Ma sia Gelmini sia Carfagna, entrambe passate da Forza Italia ad Azione prima delle elezioni del 25 settembre 2022, avevano fino a pochi anni fa una posizione opposta sul salario minimo rispetto a quella attuale, in linea con quella adottata oggi dal governo Meloni. 

«Forza Italia al salario minimo preferisce il salario robusto.
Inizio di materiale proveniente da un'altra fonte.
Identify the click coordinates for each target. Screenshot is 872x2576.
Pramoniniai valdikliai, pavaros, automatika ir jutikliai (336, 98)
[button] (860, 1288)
Vogliamo mettere 8 miliardi per aumentare di un terzo le detrazioni sul lavoro dipendente», scriveva sui social Carfagna a fine luglio 2019, pochi giorni prima della caduta del primo governo Conte. «Meno soldi allo Stato, più soldi nelle tasche dei lavoratori».
Una posizione ancora più netta rispetto a quella di Carfagna, che in passato si era comunque detta disponibile a discutere di salario minimo con imprese e sindacati, è stata quella di Gelmini. «Il salario minimo è un tema finto, l’ennesima arma di distrazione di massa della propaganda grillina», scriveva a giugno 2019 l’allora deputata di Forza Italia sul suo sito ufficiale, commentando le trattative tra la Lega e il Movimento 5 Stelle, all’epoca alleati di governo. «La ricetta per il rilancio del Paese e del lavoro è una sola: tagliare il cuneo fiscale, ridurre il costo del lavoro e garantire buste paga più pesanti ai lavoratori». Questa posizione ricorda molto quella dell’attuale presidente del Consiglio Giorgia Meloni, che dopo pochi giorni essersi insediata a Palazzo Chigi ha definito il salario minimo uno «specchietto per le allodole». 

Nel commento sul suo sito Gelmini aggiungeva che «il salario minimo nel nostro Paese esiste già» ed è stabilito dai contratti collettivi nazionali. «Il tema è superfluo perché in Italia abbiamo un sistema di rappresentanza sindacale e datoriale di lunga tradizione – scriveva l’attuale portavoce di Azione – il cui problema maggiore è semmai quello dei cosiddetti “contratti pirata”». «Il punto quindi è garantire la rappresentatività dei lavoratori e una contrattazione ancora più rafforzata, decentrata, al fine di portare alla esigibilità universale dei minimi salariali dei contratti collettivi nazionali», concludeva Gelmini. «Il sistema salariale italiano è già troppo rigido, oltre che poco rivolto al tema della produttività, della competitività, e conseguentemente del divario crescente in termini di reddito ed occupazione del Mezzogiorno rispetto alle regioni del Nord».
Su Twitter si trovano dichiarazioni con lo stesso tono, come: «Mettiamo le imprese nella condizione di assumere più persone e di pagare salari più alti grazie alla riduzione del cuneo fiscale. L’emergenza occupazione in Italia non si risolve con il salario minimo», oppure: «La vera emergenza del nostro Paese è il lavoro. Occorre il taglio del costo del lavoro, meno tasse per le imprese e stipendi più alti per i lavoratori. Altro che salario minimo!».